What Is the Schedule K-1?
A Schedule K-1 is a tax document used to report the incomes, losses, and dividends of a business's partners or an S corporation's shareholders. The Schedule K-1 document is prepared for each individual partner and is included with the partner’s personal tax return. An S corporation reports activity on Form 1120S, while a partnership reports transactions on Form 1065.
Understanding the Schedule K-1
The tax code in the United States allows the use of certain pass-through taxation, which shifts tax liability from the entity (trust, corporation) to the individuals who have an interest in it. This is where the Schedule K-1 comes in.
- Business partners or S corporation shareholders use Schedule K-1 to report their incomes, losses, and dividends.
- The Schedule K-1 requires the partnership to track each partner’s basis in the partnership.
- A partner can earn several types of income on Schedule K-1.
While not filed with an individual partner’s tax return, the financial information posted to each partner’s Schedule K-1 is sent to the IRS with Form 1065. Income earned from partnerships is added to the partner’s other sources of income and entered in Form 1040.
The Schedule K-1 requires the partnership to track each partner’s basis in the partnership.
Factoring in Partnership Agreements
A partnership is defined as a contract between two or more people who decide to work together as partners. The rules of this business arrangement are stated in a partnership agreement. The partnership has at least one general partner (GP) who operates the partnership.
GPs are liable for their actions as partners and for the activities of other GPs in the partnership. Limited partners, on the other hand, are liable for the debts and obligations of the partnership based only on the amount of capital they contribute. The partnership agreement dictates how the partners share profits, which impacts the information on Schedule K-1.
The Schedule K-1 requires the partnership to track each partner’s basis in the partnership. Basis refers to a partner’s investment in the enterprise. A partner’s basis is increased by capital contributions and the partner’s share of income, while basis is reduced by a partner’s share of losses and any withdrawals.
Assume, for example, that a partner contributes $50,000 in cash and $30,000 in equipment to a partnership, and the partner’s share of income is $10,000 for the year. The total basis is $90,000, less any withdrawals taken by the partner.

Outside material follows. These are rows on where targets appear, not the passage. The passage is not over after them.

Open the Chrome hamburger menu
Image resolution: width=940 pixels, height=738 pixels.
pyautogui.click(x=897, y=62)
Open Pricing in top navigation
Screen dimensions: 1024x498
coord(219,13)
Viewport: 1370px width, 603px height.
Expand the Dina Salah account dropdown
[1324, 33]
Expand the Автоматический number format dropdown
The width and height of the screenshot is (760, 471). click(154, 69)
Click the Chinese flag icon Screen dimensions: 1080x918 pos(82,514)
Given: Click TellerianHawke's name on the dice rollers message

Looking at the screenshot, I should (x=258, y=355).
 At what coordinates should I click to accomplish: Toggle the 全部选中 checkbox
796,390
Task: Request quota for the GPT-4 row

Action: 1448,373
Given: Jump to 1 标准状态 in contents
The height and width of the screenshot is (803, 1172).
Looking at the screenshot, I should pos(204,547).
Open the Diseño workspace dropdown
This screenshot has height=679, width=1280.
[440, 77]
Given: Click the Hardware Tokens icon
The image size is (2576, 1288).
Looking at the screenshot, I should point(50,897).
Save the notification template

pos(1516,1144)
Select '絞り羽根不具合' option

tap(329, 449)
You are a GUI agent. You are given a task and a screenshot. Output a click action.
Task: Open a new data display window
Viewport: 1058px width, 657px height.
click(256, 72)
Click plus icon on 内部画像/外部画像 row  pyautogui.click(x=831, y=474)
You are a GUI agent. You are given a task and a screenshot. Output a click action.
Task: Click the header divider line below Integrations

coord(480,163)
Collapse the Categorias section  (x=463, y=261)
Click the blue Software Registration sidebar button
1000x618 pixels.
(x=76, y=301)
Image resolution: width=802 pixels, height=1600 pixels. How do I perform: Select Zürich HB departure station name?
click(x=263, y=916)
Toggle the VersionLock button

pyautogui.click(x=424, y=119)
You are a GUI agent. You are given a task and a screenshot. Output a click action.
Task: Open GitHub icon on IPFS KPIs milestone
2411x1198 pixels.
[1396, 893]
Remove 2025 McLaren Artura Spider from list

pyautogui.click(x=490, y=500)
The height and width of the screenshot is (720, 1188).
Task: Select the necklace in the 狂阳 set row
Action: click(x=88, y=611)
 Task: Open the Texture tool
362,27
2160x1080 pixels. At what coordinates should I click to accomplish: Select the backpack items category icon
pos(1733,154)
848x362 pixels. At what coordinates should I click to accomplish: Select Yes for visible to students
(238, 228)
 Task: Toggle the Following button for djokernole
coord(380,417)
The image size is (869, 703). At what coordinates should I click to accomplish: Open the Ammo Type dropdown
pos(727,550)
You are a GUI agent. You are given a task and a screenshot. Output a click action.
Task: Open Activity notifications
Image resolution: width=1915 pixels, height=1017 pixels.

The basis calculation is important because when the basis balance is zero, any additional payments to the partner are taxed as ordinary income. The basis calculation is reported on Schedule K-1 in the partner’s capital account analysis section.
A partner can earn several types of income on Schedule K-1, including rental income from a partnership’s real estate holdings and income from bond interest and stock dividends.
Many partnership agreements provide guaranteed payments to general partners who invest the time to operate the business venture and those guaranteed payments are reported on Schedule K-1. The guaranteed payments are put in place to compensate the partner for the large time investment.
A partnership may generate royalty income and capital gains or losses, and those items are allocated to each partner’s Schedule K-1, based on the partnership agreement. Partners should consult with a tax professional to determine if their partnership income impacts the alternative minimum tax calculation.